7回も続投した大貫は、先頭の中野拓夢を不運な形の内野安打で出してしまい、この試合初となる走者を背負った投球に。盗塁と犠打で一死三塁とされ、ここで三浦監督は継投を決断する。
一打同点のピンチでマウンドに登ったのは伊勢大夢。当たっている近本を1球で三邪飛に仕留めてガッツポーズを見せると、4番の大山悠輔も2球で中飛に斬る見事な火消し。窮地をわずか3球で乗り切った。
伊勢はそのまま8回も続投して3人斬り。9回も山﨑康晃がしっかりと締め、3投手のリレーで阪神打線をシャットアウト。1-0で逃げ切り、この対戦を1勝1敗のタイに戻した。
「スタンドと一緒になって戦います」
先発の大貫は6回と1/3を97球、被安打2、無四球で10奪三振の快投。「満員のスタジアムでしたし、最初は緊張したんですが、投げているうちにだんだん楽しくなっていった。ファンの声援をたくさんいただいて、良いマウンドでした」と笑顔で振り返る。
前日の第1戦で中野と近本の2人に計7安打とかき回されたこともあって、「ゲームを見ていても、あの2人が起点となった攻撃が目立った。初回は緊張もすると思ったので、ひとつストライクを取ること、ひとつアウトを取ることに集中しようと、ブルペンで(伊藤)光さんとも話していた」という考えを明かしつつ、「長いイニングを投げることは頭になかった。それが良かったと思う」と胸を張った。
見事なリリーフを見せた伊勢も、「一死三塁。1点は仕方ない。でも2点目は絶対にダメ。ここでもし取られた場合にもズルズルいかないように、最低のラインを持って準備をしていました」と、登板時の心境についてコメント。
つづけて「相手も当然勝ちたい気持ちがいつも以上に強いので、その分あっちが焦ってくれた。ただ冷静に投げただけですが、抑えられたのかなと思います」とし、相手の打ち気をうまく利用した“3球火消し”だったと語る。
ガッツポーズについては「あそこでクールに帰ってきても、ちょっと“スカしてる”って言われるなっていう思いもありますし……」と笑わせながら、「打線が苦しんでいるなと2日間ベンチで見ていたので、どうにか盛り上げて、まだまだ行くぞと」とチームを勢いづける意味合いもあったのだという。
緊張感漂うCSという舞台にも「マウンドに上がればアドレナリンが出てくる。そっちのほうが投げやすい。ボールに魂を込めて投げられている感じはしています」と、プレッシャーも大歓迎。
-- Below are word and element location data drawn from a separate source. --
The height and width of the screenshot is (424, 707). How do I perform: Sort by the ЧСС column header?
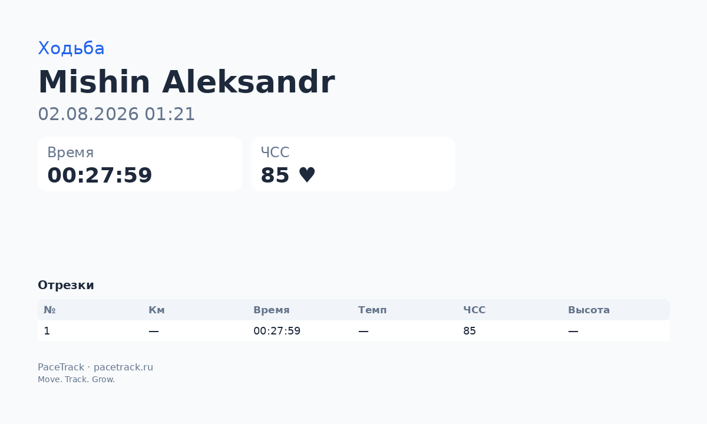474,310
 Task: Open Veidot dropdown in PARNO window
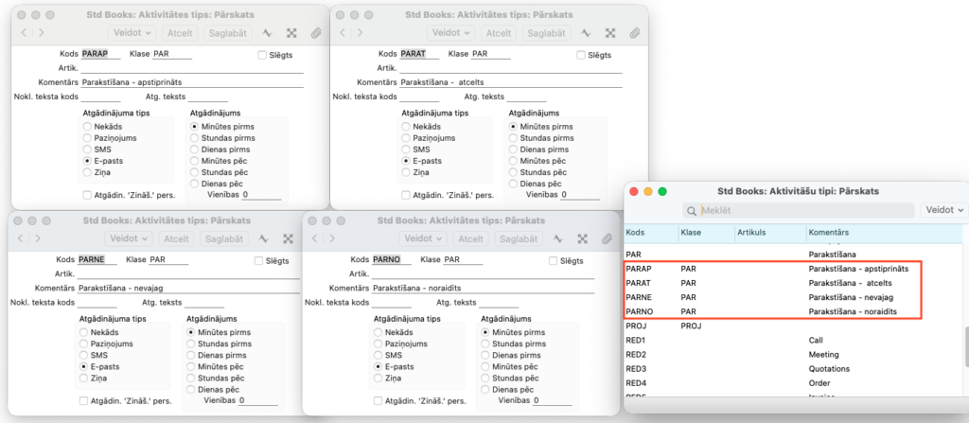(x=426, y=238)
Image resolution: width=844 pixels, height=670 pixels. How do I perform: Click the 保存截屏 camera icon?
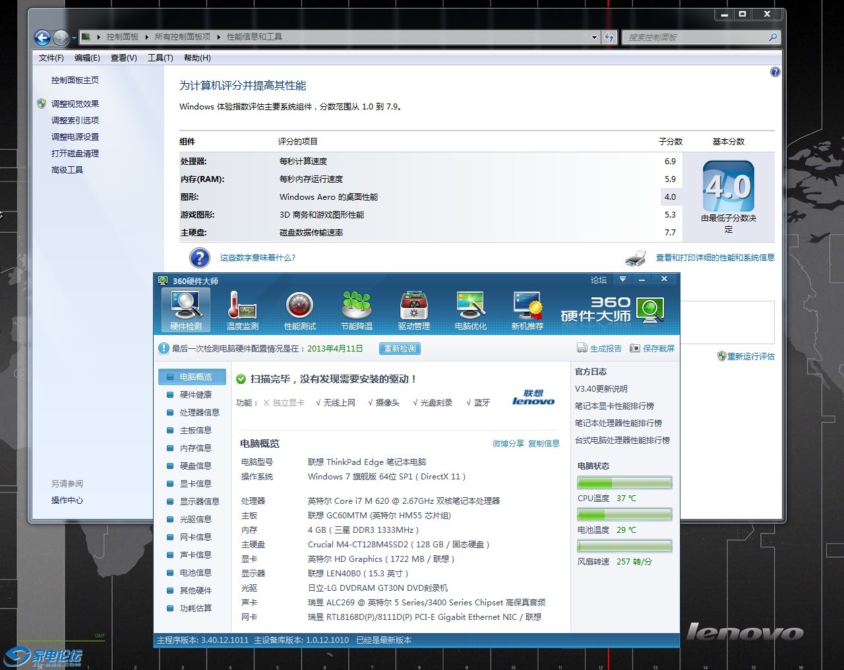tap(634, 348)
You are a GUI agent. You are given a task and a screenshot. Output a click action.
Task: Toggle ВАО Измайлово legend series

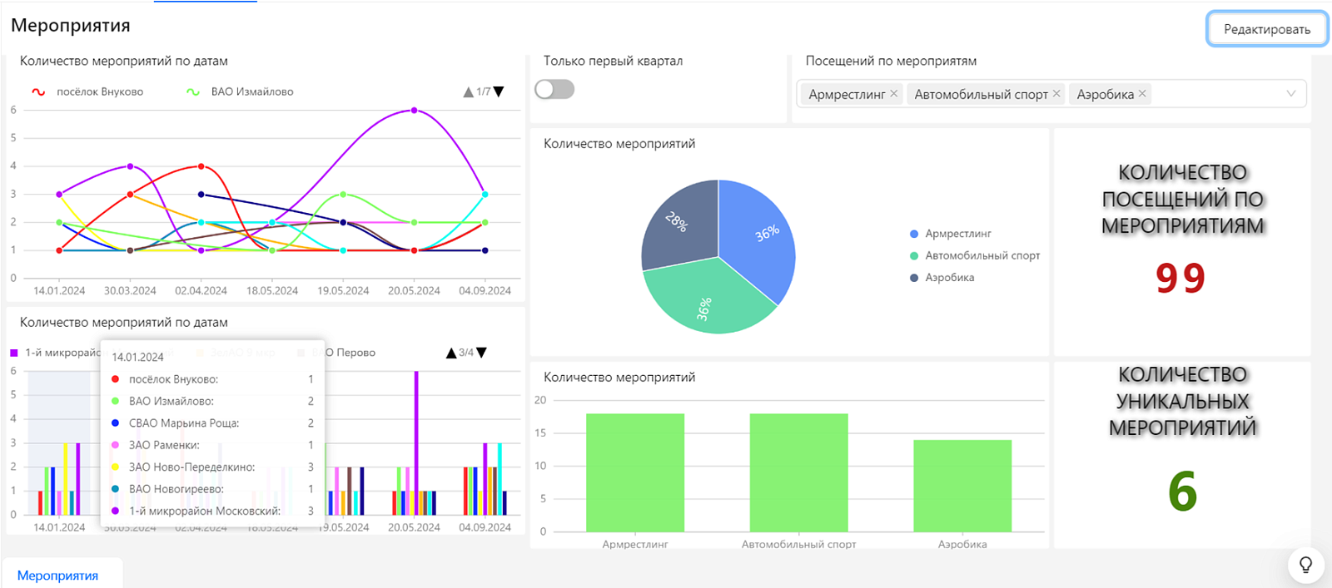(x=240, y=91)
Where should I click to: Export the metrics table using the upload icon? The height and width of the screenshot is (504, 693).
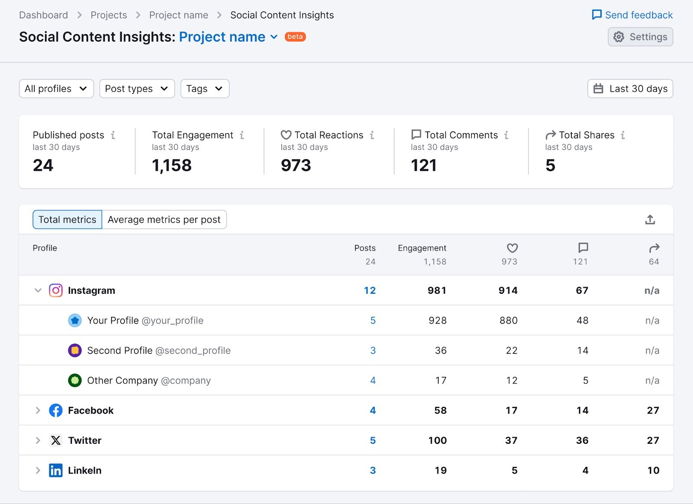tap(650, 220)
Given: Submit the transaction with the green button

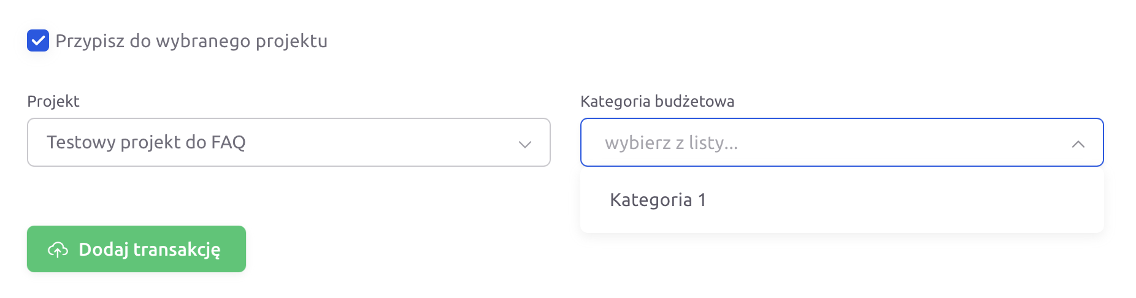Looking at the screenshot, I should pos(136,249).
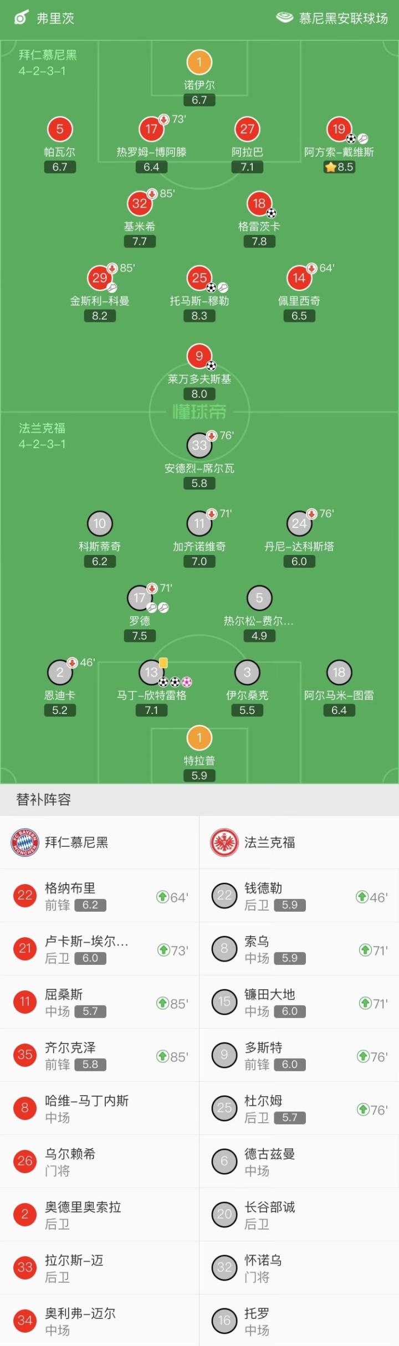
Task: Click the referee whistle icon beside 弗里茨
Action: (21, 18)
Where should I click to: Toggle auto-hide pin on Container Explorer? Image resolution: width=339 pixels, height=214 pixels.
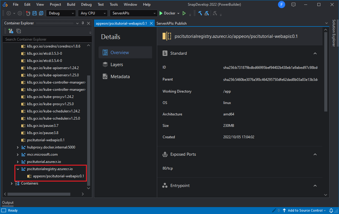click(83, 23)

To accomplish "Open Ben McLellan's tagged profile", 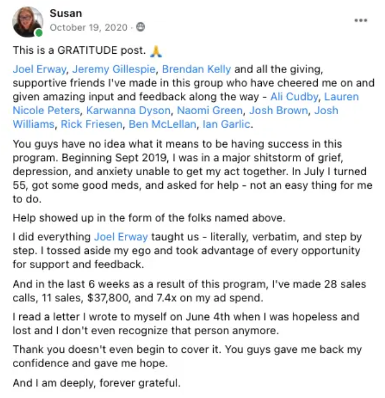I will (x=162, y=124).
「今日なんて負けたら終わりですし、相手のリリーバーもとても良いピッチャーがいる。1点勝負、追いつかれたら危ない状況なので、昨日とは違った緊迫感がありました」と重圧も力に変えながら、あすに向けても「今日と一緒で負けたら終わりですが、僕らはそれを経験し、相手は経験していない。うちの方が絶対に有利なので、勢いに乗って初回からみんなで勝ちに向かって行けたら」と再び闘志を燃やした。
三浦監督も「投手も守備も、全員が守り切ったなと思います」とまずは安堵のコメント。
つづけて「昨日もそうですが、今日も雨の中でたくさんの方が駆け付けてくれて、球場の雰囲気を作ってくれている。その応援、期待に応えられるように。スタンドと一緒になって戦います」と力強く決意を表明した。
青い炎が宿ったその眼には、“日本一”しか見えていない。